Applies to openSUSE Leap 42.2

15 Help and Documentation

openSUSE® Leap comes with various sources of information and documentation, many of which are already integrated into your installed system.

Documentation in /usr/share/doc

This traditional help directory holds various documentation files and release notes for your system. It contains also information of installed packages in the subdirectory packages. Find more detailed information in Section 15.1, “Documentation Directory”.

Man Pages and Info Pages for Shell Commands

When working with the shell, you do not need to know the options of the commands by heart. Traditionally, the shell provides integrated help by means of man pages and info pages. Read more in Section 15.2, “Man Pages” and Section 15.3, “Info Pages”.

Desktop Help Center

The help center of the GNOME desktop (Help) provides central access to the most important documentation resources on your system in searchable form. These resources include online help for installed applications, man pages, info pages, and the SUSE manuals delivered with your product.

Separate Help Packages for Some Applications

When installing new software with YaST, the software documentation is usually installed automatically and appears in the help center of your desktop. However, some applications, such as GIMP, may have different online help packages that can be installed separately with YaST and do not integrate into the help centers.

15.1 Documentation Directory

The traditional directory to find documentation on your installed Linux system is /usr/share/doc. Usually, the directory contains information about the packages installed on your system, plus release notes, manuals, and more.

Note: Contents Depends on Installed Packages

In the Linux world, many manuals and other kinds of documentation are available in the form of packages, like software. How much and which information you find in /usr/share/docs also depends on the (documentation) packages installed. If you cannot find the subdirectories mentioned here, check if the respective packages are installed on your system and add them with YaST, if needed.

15.1.1 SUSE Manuals

We provide HTML and PDF versions of our books in different languages. In the manual subdirectory, find HTML versions of most of the SUSE manuals available for your product. For an overview of all documentation available for your product refer to the preface of the manuals.

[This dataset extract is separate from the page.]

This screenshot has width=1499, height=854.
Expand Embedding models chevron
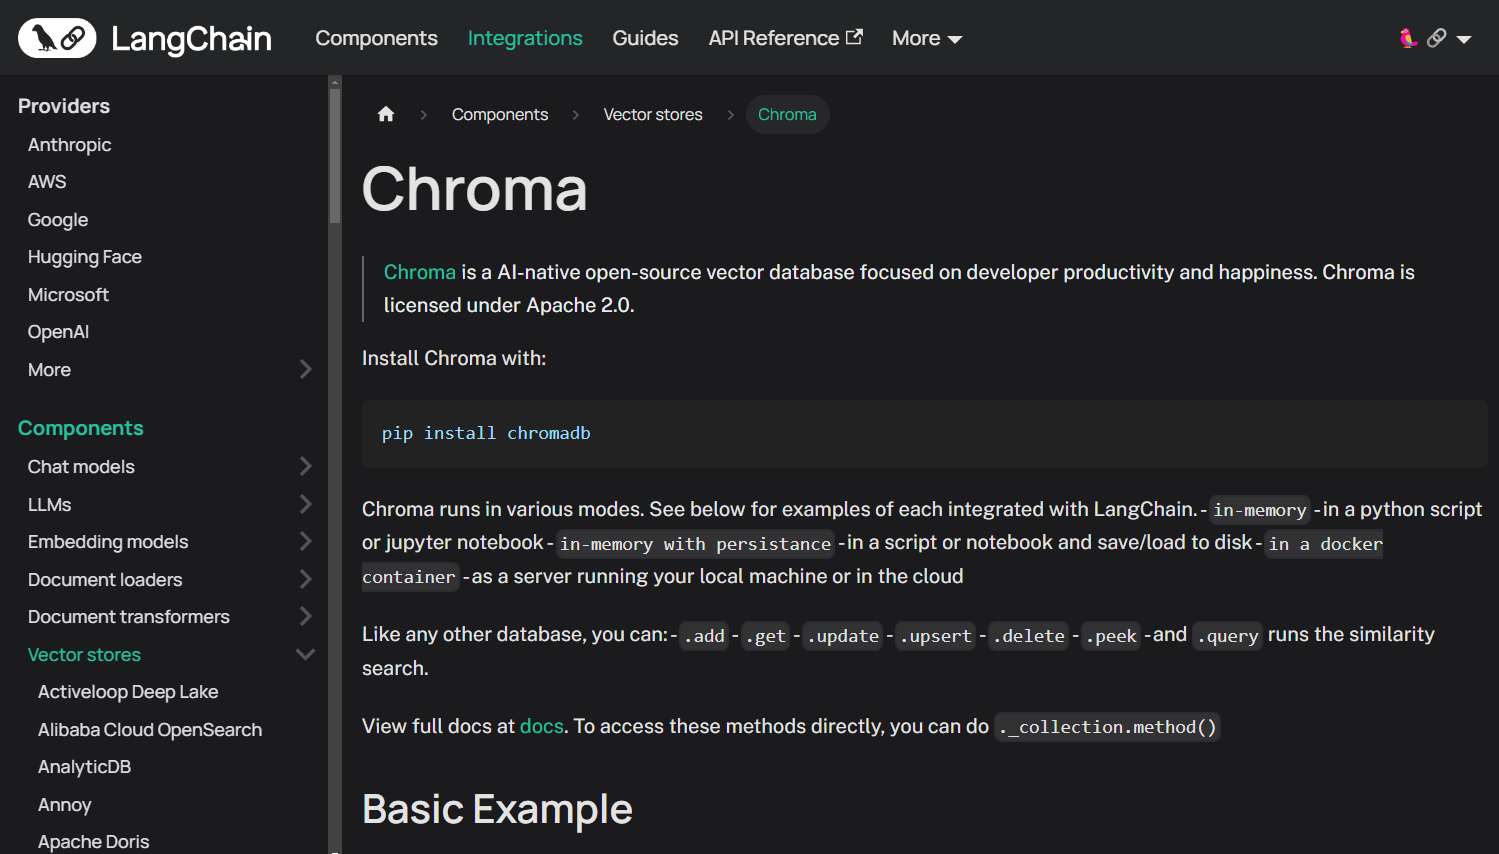[x=306, y=541]
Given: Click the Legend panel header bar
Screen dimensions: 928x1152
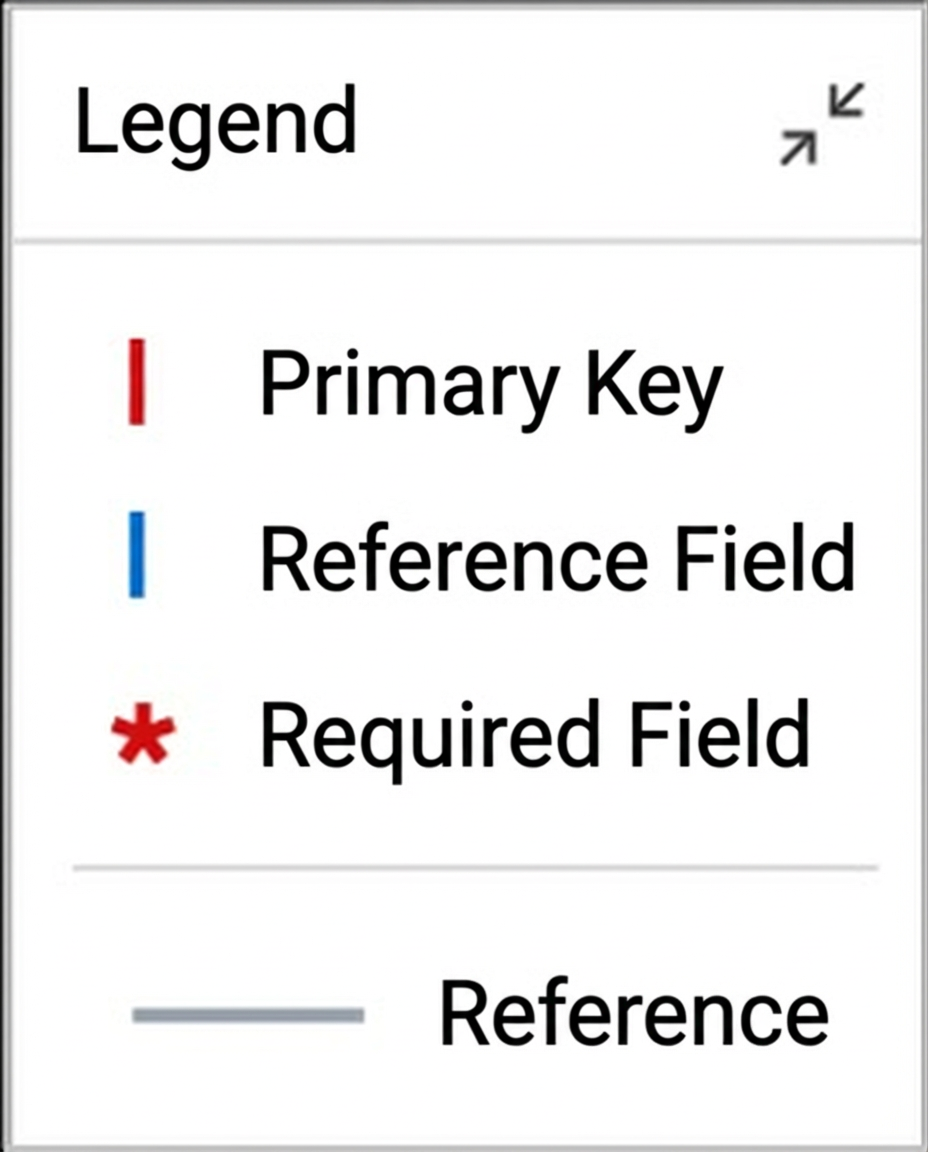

If more than one language is installed, /usr/share/doc/manual may contain different language versions of the manuals. The HTML versions of the SUSE manuals are also available in the help center of both desktops. For information on where to find the PDF and HTML versions of the books on your installation media, refer to the openSUSE Leap Release Notes. They are available on your installed system under /usr/share/doc/release-notes/ or online at your product-specific Web page at

15.1.2 Package Documentation

Under packages, find the documentation that is included in the software packages installed on your system. For every package, a subdirectory /usr/share/doc/packages/packagename is created. It often contains README files for the package and sometimes examples, configuration files, or additional scripts. The following list introduces typical files to be found under /usr/share/doc/packages. None of these entries are mandatory and many packages might only include a few of them.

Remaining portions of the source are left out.